Collected data:
»»

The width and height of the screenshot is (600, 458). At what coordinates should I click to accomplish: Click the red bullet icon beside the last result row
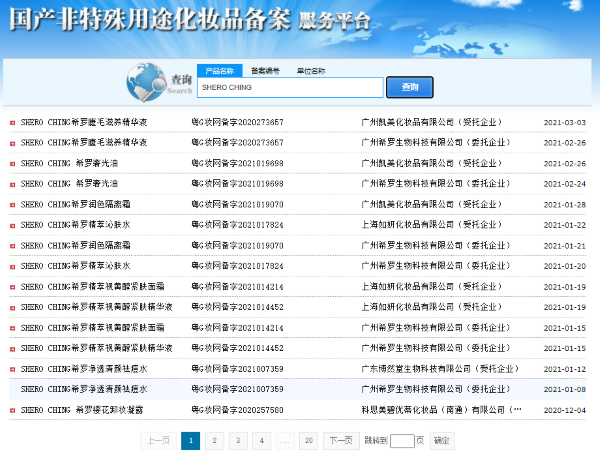click(x=13, y=410)
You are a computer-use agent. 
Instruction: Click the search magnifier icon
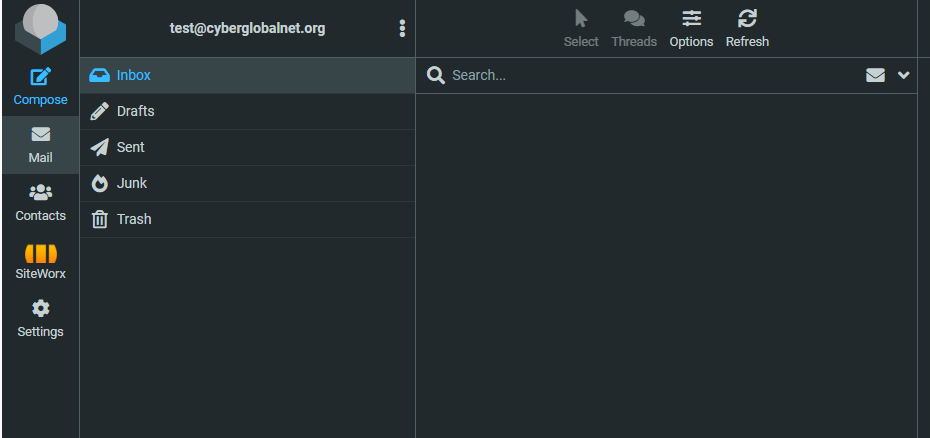point(436,75)
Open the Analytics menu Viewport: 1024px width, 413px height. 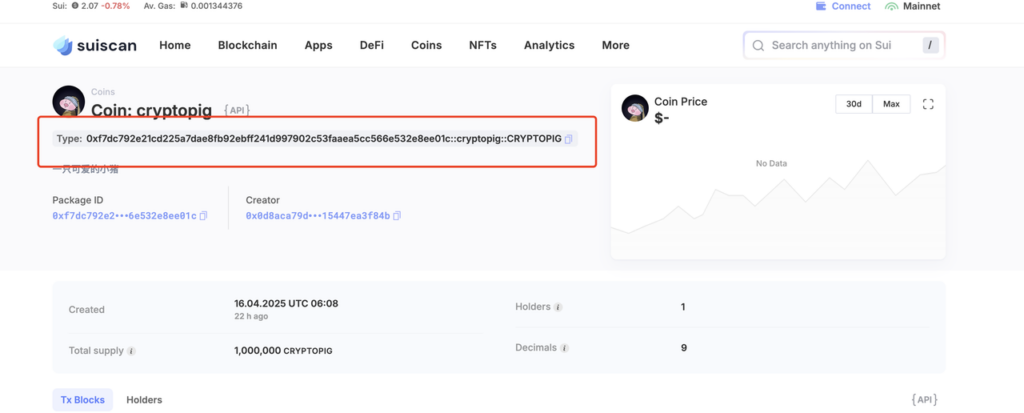pos(549,45)
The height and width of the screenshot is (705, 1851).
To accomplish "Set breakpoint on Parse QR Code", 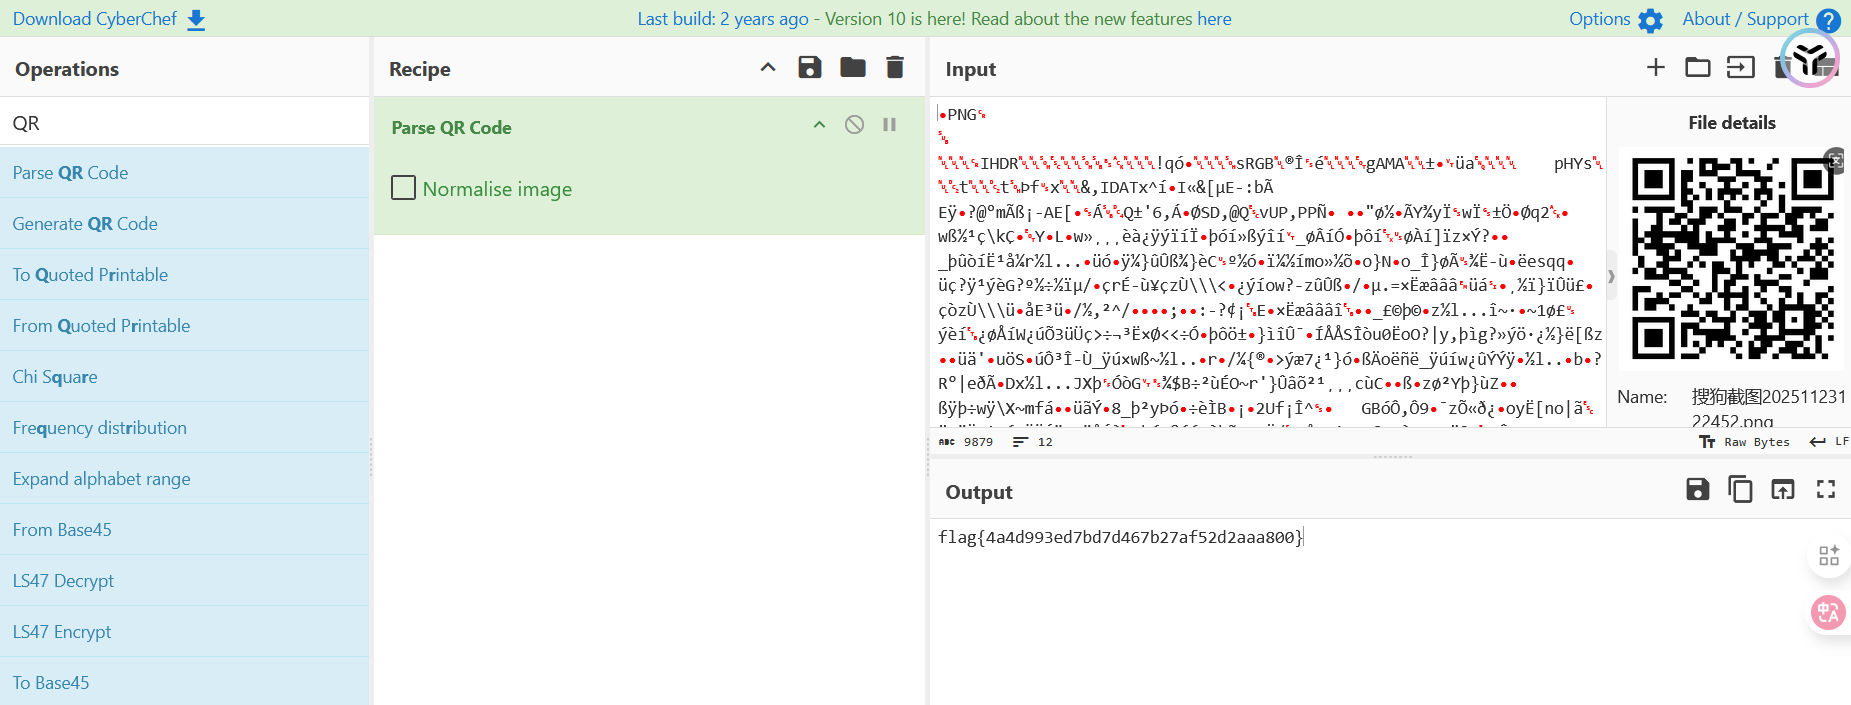I will [x=889, y=125].
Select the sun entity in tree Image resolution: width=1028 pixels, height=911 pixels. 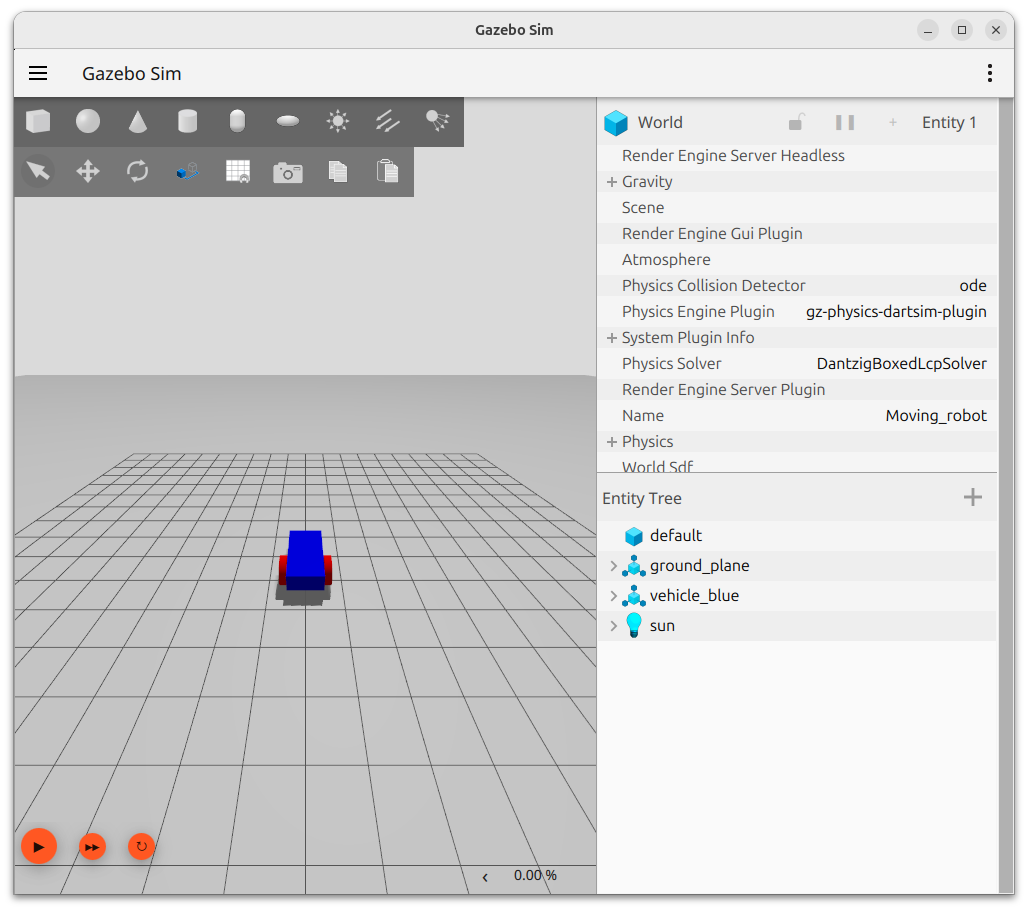[662, 626]
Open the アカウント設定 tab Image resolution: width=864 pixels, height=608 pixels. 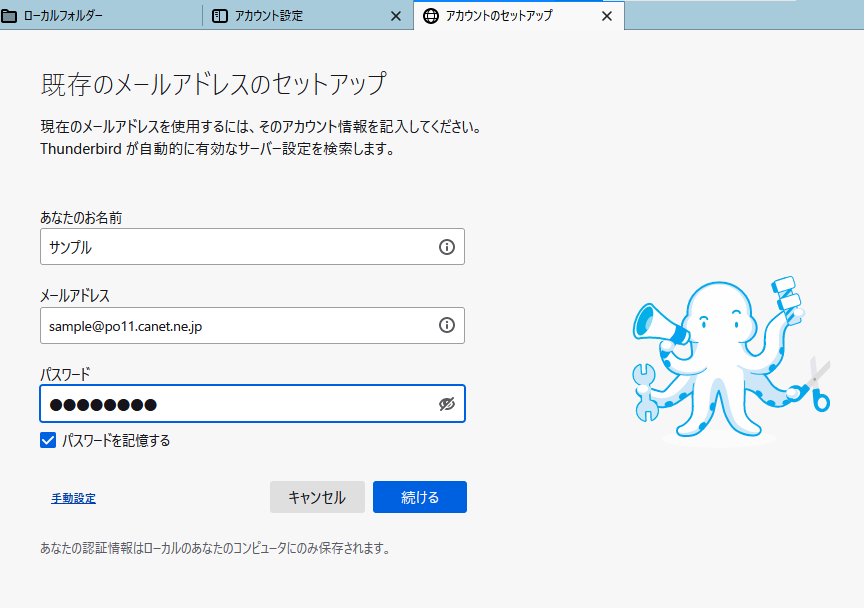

««

#### [REQUIRED WORK]
Each line from the beginning of the entries up to and including the one containing "You are a computer-use agent." must be restated exactly. Pictures are to be left out.

#### [RESPONSE TO THIS TASK]
The width and height of the screenshot is (600, 458). At what coordinates should I click to accomplish: Click the red bullet icon beside the last result row
click(x=13, y=410)
You are a computer-use agent. 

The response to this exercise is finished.